» **Problem**
Copy the entries word for word, starting at the line that contains "Click the Clock Speed row" and ending at the line that contains "click(40, 9)", including both of those lines. Leave the pictures out of your answer.

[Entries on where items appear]

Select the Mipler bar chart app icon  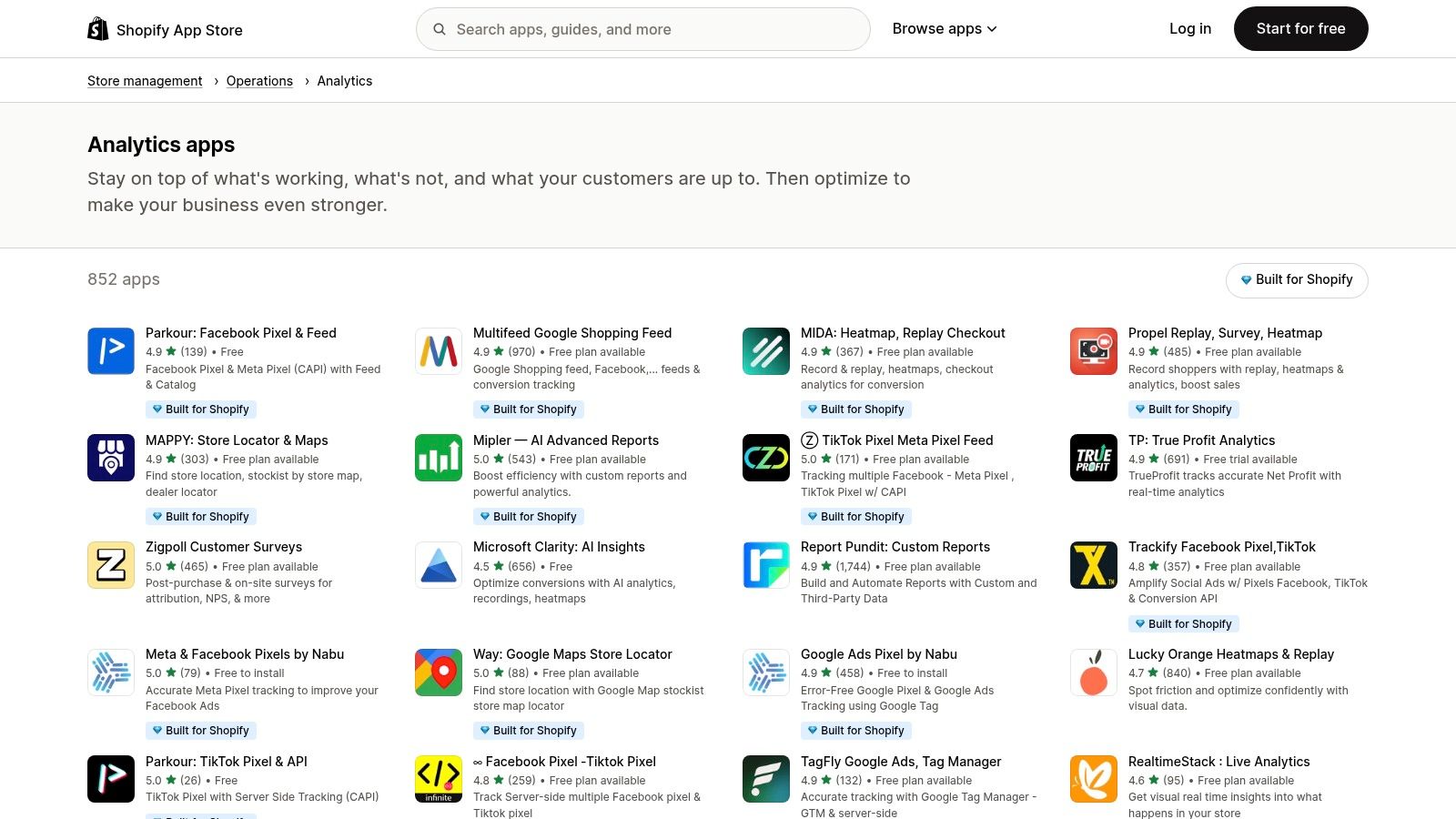coord(438,457)

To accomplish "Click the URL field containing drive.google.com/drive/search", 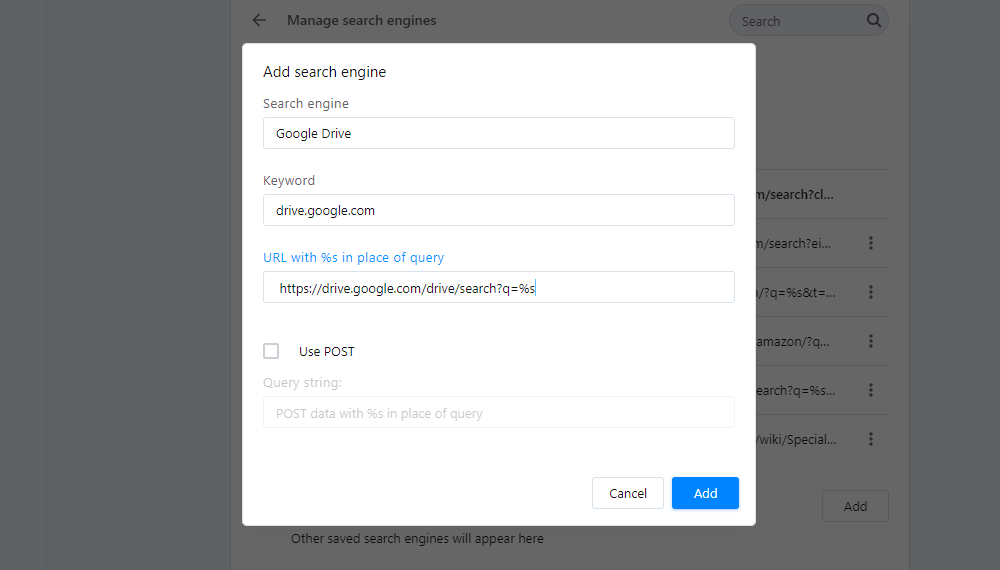I will pos(498,287).
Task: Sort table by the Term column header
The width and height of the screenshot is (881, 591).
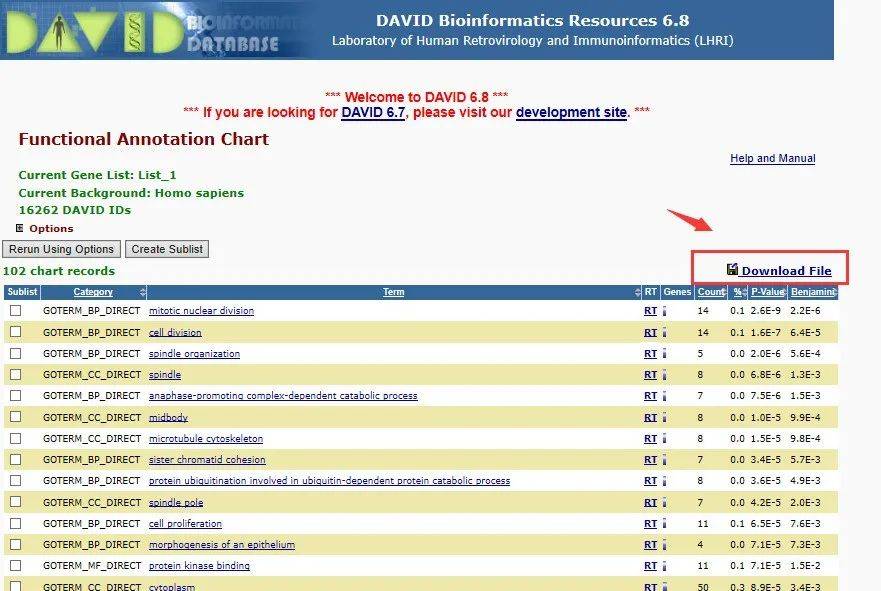Action: (393, 292)
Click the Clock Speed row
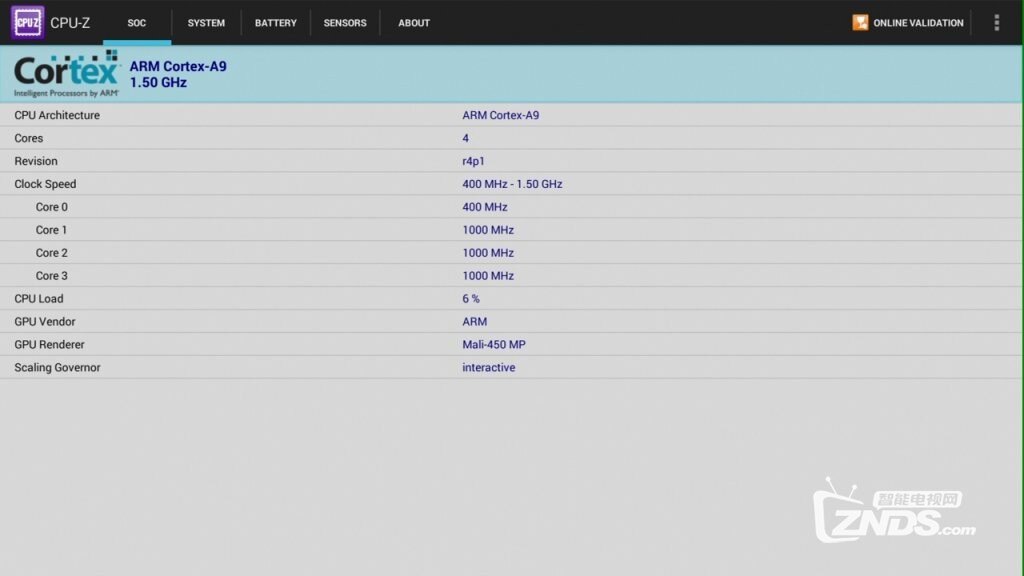This screenshot has width=1024, height=576. pyautogui.click(x=512, y=184)
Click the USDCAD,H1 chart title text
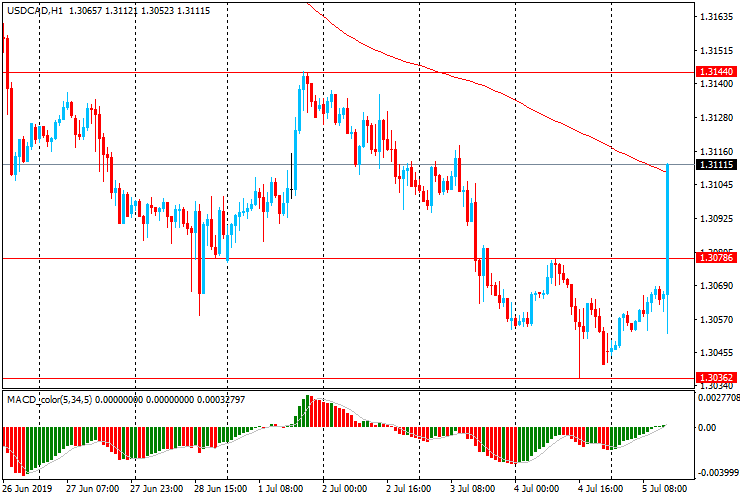 click(40, 9)
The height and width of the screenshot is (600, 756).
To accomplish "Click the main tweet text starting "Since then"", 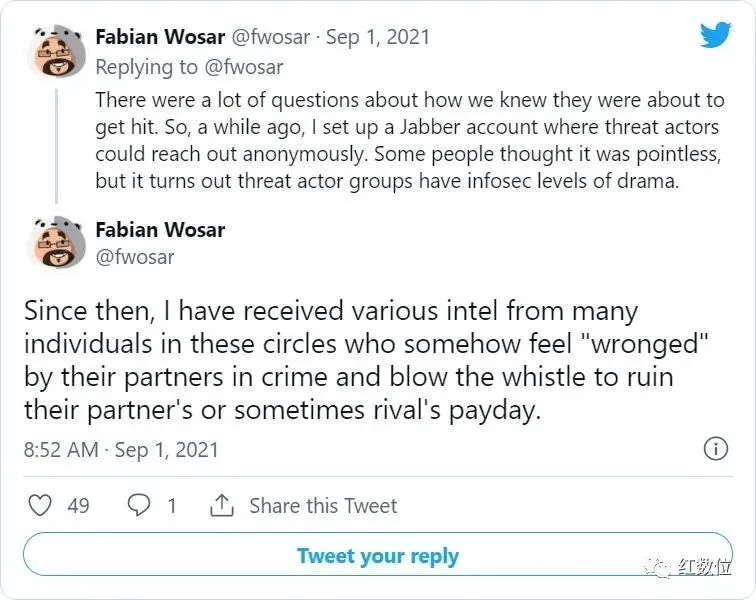I will point(348,361).
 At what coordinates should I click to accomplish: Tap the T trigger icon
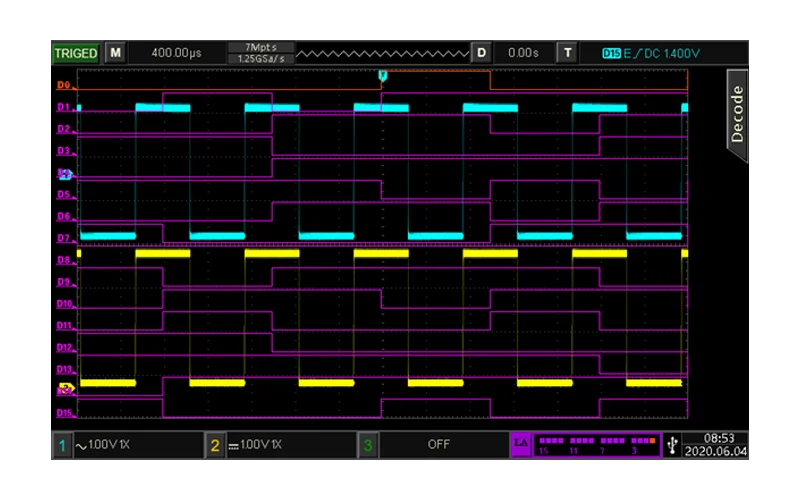pos(568,52)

» **Correct result**
Click the Clock Speed row
This screenshot has width=1024, height=576. pyautogui.click(x=512, y=184)
Click the USDCAD,H1 chart title text
 click(40, 9)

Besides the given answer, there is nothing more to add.